Inspiration for innovation

Looking backward helps to see forward that innovation is needed, and that innovation needs hard work and collaboration.

By Amy Smith, PhD, University of Phoenix August 19, 2015

Did you know that Orville Wright was alive when Chuck Yeager broke the sound barrier in 1947? Imagine what he thought about that. And Chuck Yeager, who was born in 1923, 20 years after the Wright brothers broke the flight barrier in 1903, is still alive today—witnessing flight wonders upon wonders—moon landings, space shuttles, orbiting space stations, and unmanned space probes roving on planetary surfaces or hurtling billions of miles away from Earth.

What a legacy of innovation engineers today can be proud of and build upon. That legacy can be a tremendous source of inspiration-and a resource, too, as I recently found during a tour of what some call "the city of innovation"—the Henry Ford Museum in Detroit.
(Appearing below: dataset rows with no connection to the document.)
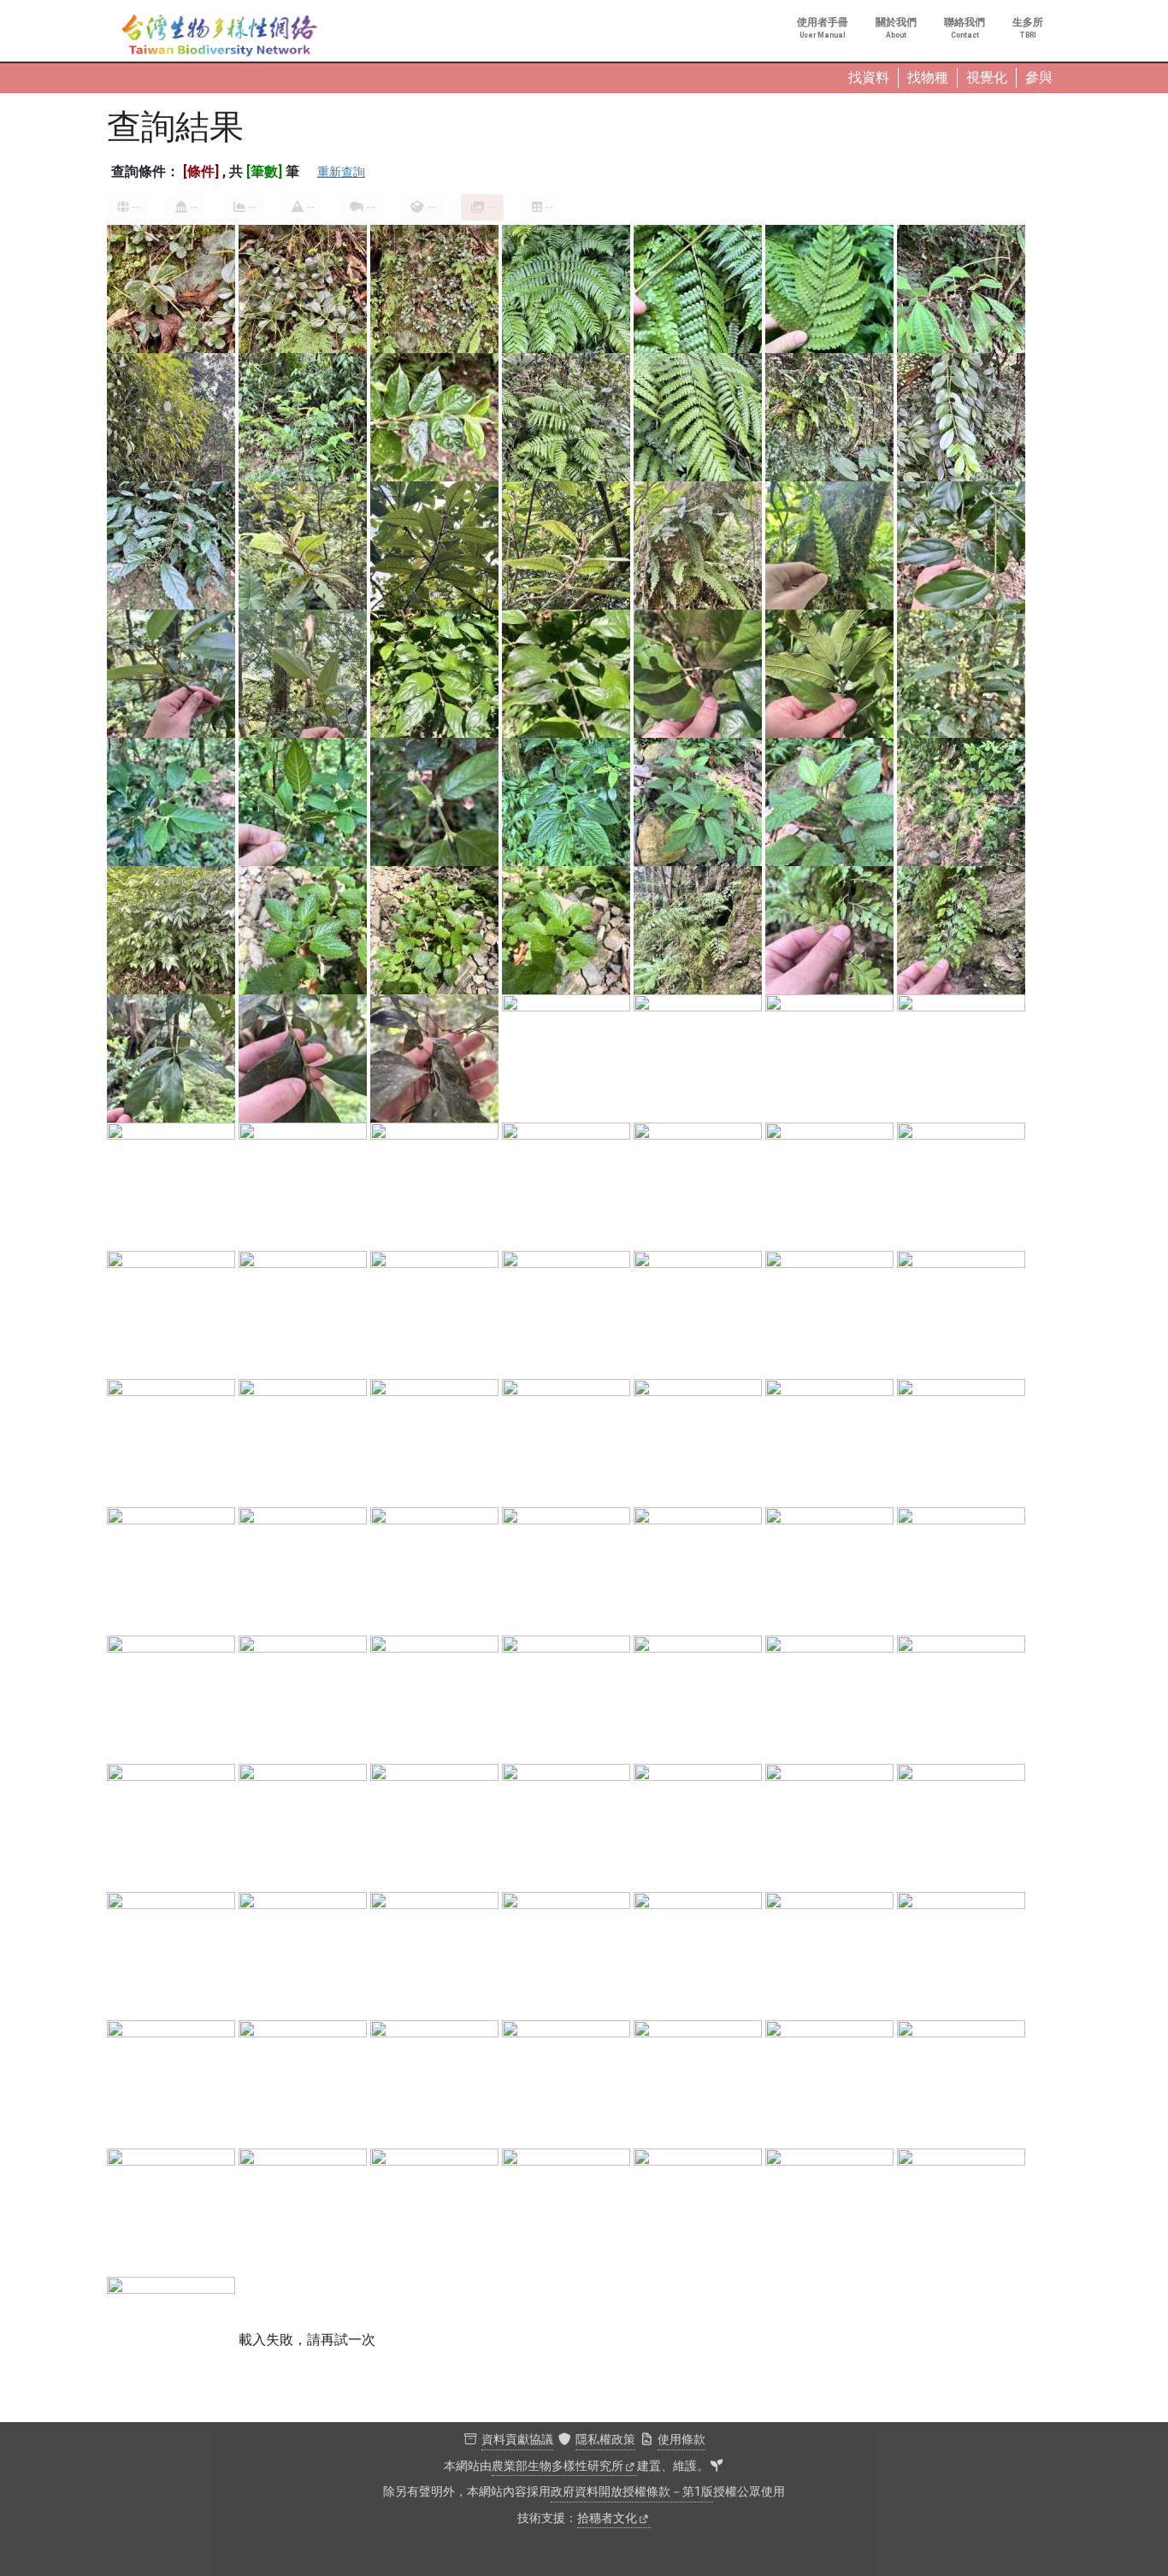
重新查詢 (341, 172)
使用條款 (681, 2439)
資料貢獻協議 (517, 2439)
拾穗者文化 (607, 2518)
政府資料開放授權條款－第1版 (632, 2492)
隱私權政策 (605, 2439)
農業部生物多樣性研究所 (557, 2466)
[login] (716, 2466)
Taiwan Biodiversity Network (219, 36)
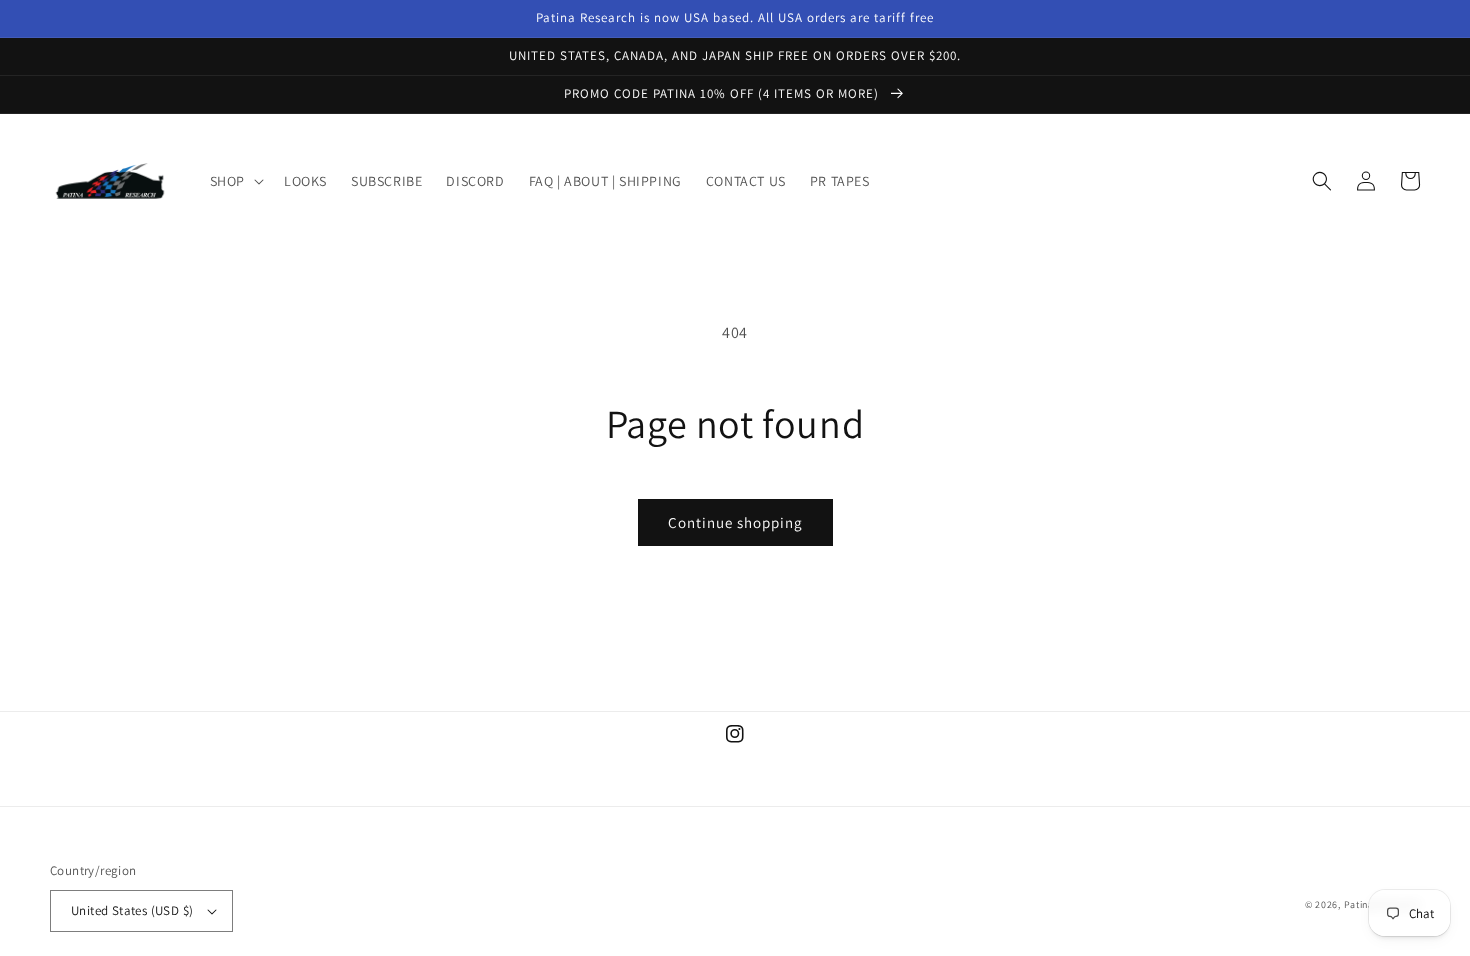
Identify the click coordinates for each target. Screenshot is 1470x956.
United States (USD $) (132, 910)
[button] (235, 181)
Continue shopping (735, 522)
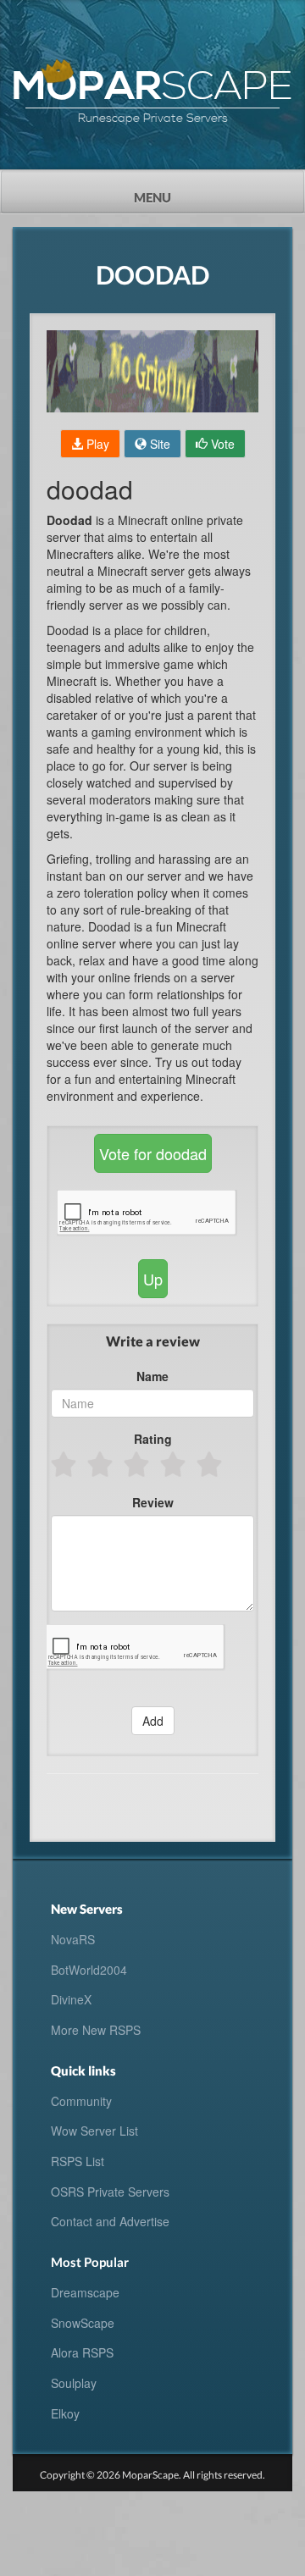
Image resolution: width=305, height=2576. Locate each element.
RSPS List (77, 2161)
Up (153, 1279)
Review (153, 1502)
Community (81, 2100)
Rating (153, 1438)
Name (152, 1376)
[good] (174, 1464)
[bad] (65, 1464)
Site (158, 443)
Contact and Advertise (110, 2221)
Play (96, 443)
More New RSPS (96, 2029)
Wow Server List (94, 2130)
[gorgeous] (211, 1464)
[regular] (138, 1464)
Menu (183, 192)
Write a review (153, 1341)
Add (153, 1720)
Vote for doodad (153, 1153)
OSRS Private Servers (110, 2191)
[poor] (101, 1464)
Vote (221, 443)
At the Henry Ford Museum, I was amazed, inspired, awed, humored, and humbled, and I learned to appreciate the history, future, and hard work of engineering and innovation. Here are just two of those lessons worth sharing:

1. Innovation is a collaborative effort

Starting my day at the birth of the automobile, I stood in front of the first attempts at our nation’s obsession with traveling fast and far on four wheels. As I examined Karl Freidrich Benz’s first gas-powered automobile, I realized that the car and associated paraphernalia were not a celebration of one man and one invention. There were many other innovators and cars sharing the spotlight.

Just two steps to my left was Gottlieb Wilhelm Daimler’s automobile built around the same time. As the first four-stroke engine, named the "Cannstatt-Daimler," this machine was beautiful, even elegant. And two more steps to the left was Charles and Frank’s Duryea’s automobile; a product of the brothers who established the first U.S. automobile-manufacturing facility.

In reading the display’s many hand-written notes, 19th century leaflets, and periodicals of the era, I learned my first lesson of the day: innovation needs collaboration. While the ideas of individuals—Benz, Daimler, and the Duryeas—were crucial, it was the work of teams and their ideas that manifested initial concepts into working products. These teams didn’t learn and work in a vacuum—they read and authored publications and participated in associations of their time. In doing so, they accelerated the pace, breadth, and depth of innovation. Today, engineers mirror this history of collaboration and sharing through the publications of your time-like Consulting-Specifying Engineer, and associations like ASHRAE, IEEE, and Society of Fire Protection Engineers.

2. Innovation is hard work

One gem of the Henry Ford Museum is its collection of the homes, buildings, and laboratories of some of the nation’s greatest thinkers. Collected brick by brick—board by board, nail by nail—they populate a campus called Greenwood Village, a pastoral setting where patrons literally walk into the lives of those who toiled and dreamed as they worked to create what hadn’t existed before.

Among these was the Dayton, Ohio, bicycle shop of the Wright Brothers. As aviation pioneers, their innovations didn’t happen by accident. They spent long hours, sometimes 16 to 20 hr/day, to figure out how machine-powered, human-controlled flight could happen.

Eventually, they conceptualized that the ability to steer a vehicle is vital to maintaining its equilibrium, leading to their three-axis control, which allowed a flight operator to steer with the purpose of maintaining the equilibrium of the plane in flight.

While standing in their bicycle shop, I learned about one of their co-conspirators, a shop employee named Charlie Taylor. He was the machinist who designed innovative engines from the Wright’s baseline sketches. Again, innovation is a team effort with much hard work rolled in.

And then I came upon Thomas Edison’s Menlo Park Laboratory, the innovation factory of the 19th century. Edison’s lab is a shrine to the complexity, art, and craft of innovation—from whole rooms dedicated to blowing newly designed glass apparatuses for conducting scientific experiments to small corners where telephones were built for shipping all across the U.S. I stopped in awe at the three small ovens where lab workers would fail countless times at building a light filament that was sustainable.

In Wrights’ bicycle shop and Edison’s lab, I learned my second lesson of my day: innovation is hard work. Failure must be celebrated. To innovate, we have to learn all the time—and be resilient as we work against the status quo to make a better world.

Engineers, please continue this legacy of innovation through hard work and collaboration. You are needed, and celebrated.


Amy Smith is academic dean of the College of Humanities and Sciences, University of Phoenix.